= Andrea Ossoinack =

Andrea Ossoinack (1876-1965) was a businessman and politician who became notable in the process of creating the Free State of Fiume.

==Biography==
Andrea Ossoinack was the son of Luigi Ossoinack, one of the foremost businessmen in Fiume. He studied economics in England, and then spent time at his father's company branch office in London.

After initially helping Riccardo Zanella and his Autonomist Association, Ossoinack later founded the Autonomist League (Lega autonoma) with the Hungarian loyalist grouping.

In 1916 he was nominated (rather than elected) as the deputy from Fiume in the Hungarian Parliament. On 18 October 1918, at the end of the First World War, Ossoinack claimed the right of self-determination for Fiume in the Hungarian parliament. In this capacity he was also allowed to represent Fiume at the Paris Peace Conference, 1919 on 3 March 1919, being presented as the "last deputy of Fiume at the Hungarian Parliament".

Ossoinack was a local entrepreneur with business and political contacts. He financed all the political organisation of Fiume including the autonomists of Maylender and Zanella. He spoke several languages and, having studied economics in London, was fluent in English.

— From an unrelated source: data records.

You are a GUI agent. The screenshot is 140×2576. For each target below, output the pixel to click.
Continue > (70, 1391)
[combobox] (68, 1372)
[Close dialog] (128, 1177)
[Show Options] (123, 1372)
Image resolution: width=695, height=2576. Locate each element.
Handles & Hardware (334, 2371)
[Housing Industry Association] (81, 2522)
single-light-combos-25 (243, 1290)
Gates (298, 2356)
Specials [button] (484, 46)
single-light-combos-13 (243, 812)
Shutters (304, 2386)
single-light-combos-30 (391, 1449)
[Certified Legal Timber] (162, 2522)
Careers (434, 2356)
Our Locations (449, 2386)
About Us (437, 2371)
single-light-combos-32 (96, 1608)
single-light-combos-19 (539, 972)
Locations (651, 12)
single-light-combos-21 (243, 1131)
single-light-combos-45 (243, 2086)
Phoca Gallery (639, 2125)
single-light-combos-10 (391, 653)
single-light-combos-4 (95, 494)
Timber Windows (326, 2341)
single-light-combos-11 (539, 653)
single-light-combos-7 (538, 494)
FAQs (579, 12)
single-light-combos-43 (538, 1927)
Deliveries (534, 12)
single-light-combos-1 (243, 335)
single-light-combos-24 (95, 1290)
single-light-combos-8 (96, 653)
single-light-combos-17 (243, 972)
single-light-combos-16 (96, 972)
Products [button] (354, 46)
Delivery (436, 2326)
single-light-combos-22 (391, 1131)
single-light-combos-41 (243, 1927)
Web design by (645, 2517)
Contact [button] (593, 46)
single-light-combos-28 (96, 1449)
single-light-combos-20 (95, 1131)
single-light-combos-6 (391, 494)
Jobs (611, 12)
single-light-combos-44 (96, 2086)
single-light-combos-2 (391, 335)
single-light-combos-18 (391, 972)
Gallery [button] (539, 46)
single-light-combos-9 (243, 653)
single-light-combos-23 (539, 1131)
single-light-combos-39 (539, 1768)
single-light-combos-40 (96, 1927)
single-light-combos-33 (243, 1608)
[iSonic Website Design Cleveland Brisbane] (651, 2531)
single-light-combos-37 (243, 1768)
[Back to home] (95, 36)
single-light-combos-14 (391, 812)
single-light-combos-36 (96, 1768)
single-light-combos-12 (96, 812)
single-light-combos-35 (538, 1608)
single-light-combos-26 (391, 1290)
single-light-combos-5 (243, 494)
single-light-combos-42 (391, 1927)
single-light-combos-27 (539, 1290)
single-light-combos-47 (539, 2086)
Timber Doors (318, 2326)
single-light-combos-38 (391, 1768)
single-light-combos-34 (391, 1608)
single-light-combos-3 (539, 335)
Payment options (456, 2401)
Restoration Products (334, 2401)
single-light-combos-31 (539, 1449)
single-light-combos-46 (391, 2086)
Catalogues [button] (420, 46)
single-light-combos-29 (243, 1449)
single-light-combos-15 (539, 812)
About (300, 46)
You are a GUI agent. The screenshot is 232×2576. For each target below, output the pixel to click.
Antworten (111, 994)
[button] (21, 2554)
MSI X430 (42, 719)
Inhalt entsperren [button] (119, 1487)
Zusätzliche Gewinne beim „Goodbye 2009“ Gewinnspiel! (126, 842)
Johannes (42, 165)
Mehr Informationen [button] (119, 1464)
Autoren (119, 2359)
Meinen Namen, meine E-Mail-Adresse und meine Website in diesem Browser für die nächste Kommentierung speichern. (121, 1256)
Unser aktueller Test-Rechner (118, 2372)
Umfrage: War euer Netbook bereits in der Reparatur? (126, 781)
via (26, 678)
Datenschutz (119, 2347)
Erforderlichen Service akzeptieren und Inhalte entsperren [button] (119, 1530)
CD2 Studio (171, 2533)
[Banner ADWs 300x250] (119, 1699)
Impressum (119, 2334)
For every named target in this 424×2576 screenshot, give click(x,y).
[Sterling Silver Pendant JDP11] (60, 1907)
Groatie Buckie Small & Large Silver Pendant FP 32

Ossoinack came to the Conference with a Memorandum from the CNI expressing views similar to those presented in Budapest. The document begins with the statement that a profoundly unjust political system (the Habsburg Monarchy) founded on the principle of divide et impera had finally broken up, leading to the formation of several new states, including Fiume. It was stated that, "The State of Fiume is a living fact: none can deny it, as none can deny existence of a Hungary or of a Yugoslavia. Fiume exercises all the functions of State; this has been communicated to the governments of Europe and America; it freely develops all the functions of administration". On this basis a sovereign political body, a functioning state, had the right to be annexed to Italy, since this was the will of the majority of the population.

Ossoinack met with United States President Woodrow Wilson on 4 April 1919, a day after the meeting of the Council of Four where Wilson resolutely opposed Italian claims to Fiume. Wilson added also new requirements: self-determination in the eastern Adriatic area to produce economically viable outcomes. Ossoinack produced an economic-based argument for the annexation of Fiume to Italy, attempting to show that annexation was the best economic solution for Fiume. Openly he proclaimed that the free port was economically non-viable: he said it could have been made competitive only with lower operating costs. This was not the case; the port of Fiume prospered only because it was generously subsidised by the Hungarian government and this would end if it gained independence. Fiume needed a state prepared to invest in the city economy concerning the port. In his reply to Ossoinack, Wilson proposed that Fiume had to be proclaimed a Free State, as a new solution.

When the British delegate Balfour refused the project of annexing Fiume, the Italian delegation of Orlando and Sonnino left the conference in protest on 24 April 1919.